PRACTICE: Here’s an easy way to make sure you’re hitting your water goals every day- put rubber bands on your reusable water bottle! Use one rubber band for every full water bottle you want to drink. As you drink up, move one rubber band down to the bottom of your bottle to help you track your consumption. Your goal is to have all your rubber bands at the bottom of your bottle by the end of the day. This is a quick and easy way to not just monitor your water intake, but also to remind you to drink your water. Nifty, right?
4. MINDFULNESS: Mindfulness gets used a lot these days, but do we really know what this means and how to practice it? Mindfulness is essentially focused attention on the present moment WITHOUT JUDGMENT. It allows us to attend to what is going on as it is happening without getting stuck in the “story” about what is happening. It helps you trust the wholeness of the moment itself, not what your brain tries to tell you about the moment.
You might be wondering, “Okay, so how the heck is this supposed to help me manage my anxiety?” Mindfulness helps create a little space between you and your experience of anxiety, so you are able to note it, observe it, and watch it pass on its own instead of getting caught up in your interpretations and judgments about the experience. This does not come naturally to us and it takes practice. But you can do this!
Practicing mindfulness is not an elaborate process. It is something we can do in any given moment no matter where we are or what we are doing. This means you can practice mindfulness anywhere! One of the easiest and most grounding tools you always have accessible to you is your breath. You take it with you everywhere you go.
PRACTICE: Breathe in slowly. Count in your head and make sure the inward breath lasts at least 3 to 5 seconds (say to yourself, "In for 1, 2, 3, ... ). Pay attention to the feeling of the air filling your lungs. Hold your breath for 3 to 5 seconds (again, keep count). You don't want to feel uncomfortable, but it should last quite a bit longer than an ordinary breath. Breathe out very slowly for 3 to 5 seconds ("Out for 1, 2, 3, ... ). Pretend like you're breathing through a straw to slow yourself down. Repeat the breathing process until you feel calm.
Interested in learning more? Click here to learn how you can get your FREE Mindful Moments Practice Guide.

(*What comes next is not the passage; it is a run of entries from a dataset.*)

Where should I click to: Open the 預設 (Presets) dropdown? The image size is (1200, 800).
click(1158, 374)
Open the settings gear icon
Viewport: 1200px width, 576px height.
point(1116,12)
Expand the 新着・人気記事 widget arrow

5. START NOW: We already talked about how anxiety is what we feel when we don’t know what to do. You can help yourself feel more in charge of what’s coming next by taking steps to manage it now, no matter how big or small. By just starting to move toward the change itself through acknowledgement and acceptance you help your brain get on board with what’s coming. Engaging in these grounding steps now will help you feel more of a sense of mastery over the unknown (even though you still have no idea, right?). It provides a sense of predictability, which is calming in and of itself.

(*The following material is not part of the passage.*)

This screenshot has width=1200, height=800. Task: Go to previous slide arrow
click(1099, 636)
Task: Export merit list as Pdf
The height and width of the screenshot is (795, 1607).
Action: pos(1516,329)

PRACTICE: If any or all or these ideas sound like something you want to try, start thinking about what it will look like and take small action steps to help you make these changes. Don’t try to do it all at once! Just baby steps. So, if you want to start drinking more water, try adding a couple of extra glasses per day. Or just let that practice be your focus for a week or two until the habit is set. Then you can move on to your next habit change.

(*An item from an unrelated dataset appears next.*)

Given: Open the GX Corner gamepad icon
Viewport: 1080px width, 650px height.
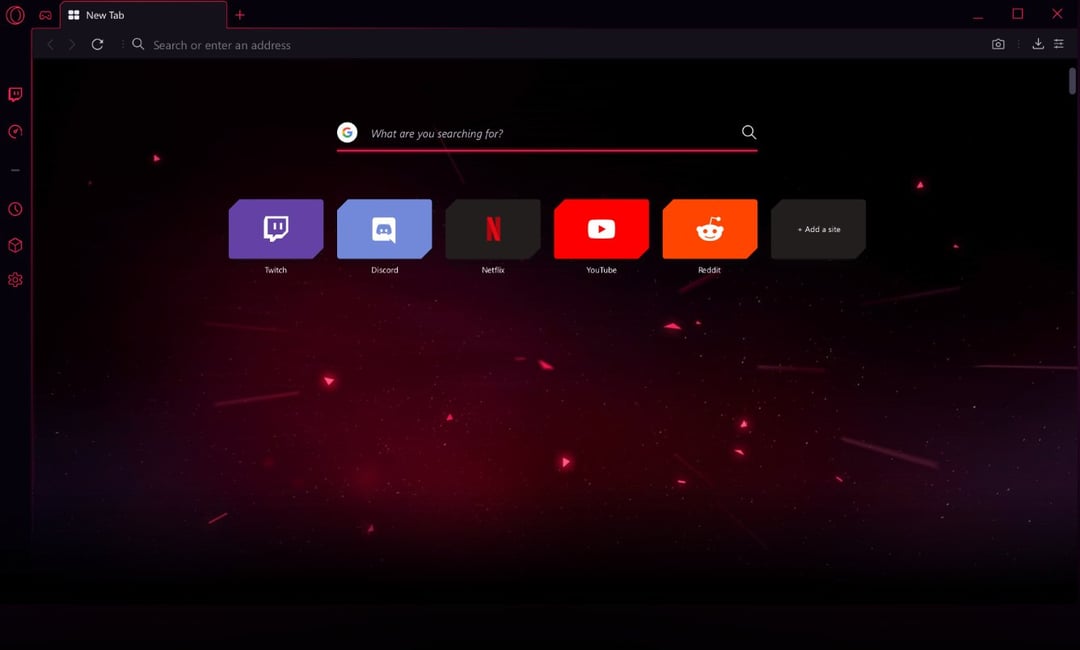Looking at the screenshot, I should [45, 15].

When all else fails, just breathe and know that you are NOT alone in this. We are so close to seeing the other side. My hope is that we remember we are all doing the best we can to manage. It has not been easy, and the transition back will likely come with its own struggles. I hope for you and everyone you encounter practiced kindness and patience. We all carry our own pains and are working through them in our own way. This is what connects us profoundly. More than anything, go slowly. There is no rush to get to wherever we’re going - we’re already on our way! As much as possible, lean back and let yourself flow with the ride.